Hoy en día no es secreto para nadie la pujante realidad del vino chileno. Existen, desde luego, grandes condiciones para el cultivo de la vid en el país sudamericano. Recorriendo su estrecha y alargada geografía, delimitada con un contraste inédito en el resto del mundo por los imponentes Andes y el inconmensurable Pacífico, se percibe una presencia esplendorosa de vides. Como sucede con la mayoría de los países del Nuevo Mundo, el fenómeno del vino chileno en los mercados mundiales es relativamente reciente, sobre todo si se tiene en cuenta la larga tradición vinícola de un país que documenta su primera vendimia en 1551, en manos de Francisco de Aguirre y en la región de Copiapó. En estos cinco siglos, la vinicultura chilena vivió una evolución permanente, desde las primeras exportaciones, en el siglo XVII, que se vieron truncadas por el proteccionismo europeo, hasta la implantación de las variedades francesas como Cabernet Sauvignon, Pinot Noir o Semillon, que se adaptaron perfectamente al terruño a principios del XIX, facilitando el proyecto de los vinicultores chilenos de emular a los châteaux franceses. Libre todo el territorio chileno de la temible filoxera, la ausencia de inversiones y nuevas tecnologías llevaron a la industria vinícola de aquel país a una pronunciada crisis en los años setenta.

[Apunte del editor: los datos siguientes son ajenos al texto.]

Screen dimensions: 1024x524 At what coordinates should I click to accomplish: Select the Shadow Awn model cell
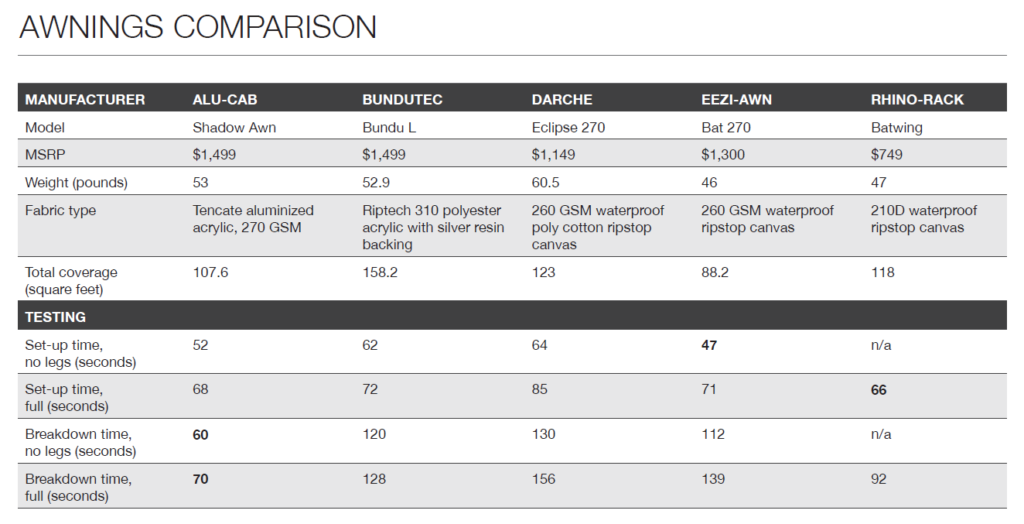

En ese contexto, la apuesta de Miguel Torres fue del todo visionaria cuando decidió adquirir su primera bodega chilena en Curicó, en 1979. Era la primera empresa vinícola en desembarcar en Chile y lo hacía con una firme convicción: las excelencias del clima, la calidad de los vinos y la tradición familiar por la que las bodegas chilenas pasan de padres a hijos -un espejo de la realidad de los mismos Torres- fundamentaban la inversión en viñedo y moderno equipamiento.

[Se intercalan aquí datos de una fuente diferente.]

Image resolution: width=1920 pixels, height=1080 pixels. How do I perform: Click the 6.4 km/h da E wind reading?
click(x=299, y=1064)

De las primigenias noventa hectáreas de viñedo en Maquehua (Valle de Curicó) -con excelentes condiciones para el cultivo de Cabernet Sauvignon y Merlot- Torres ha llegado a poseer casi trescientas, con propiedades en el Valle de Lotué, Río Claro y San Clemente, donde distribuye plantaciones de Pinot Noir, Chardonnay, Sauvignon Blanc, Riesling y Gewürztraminer, además de otros que administra en régimen de arrendamiento y donde cultiva Syrah y Cariñena.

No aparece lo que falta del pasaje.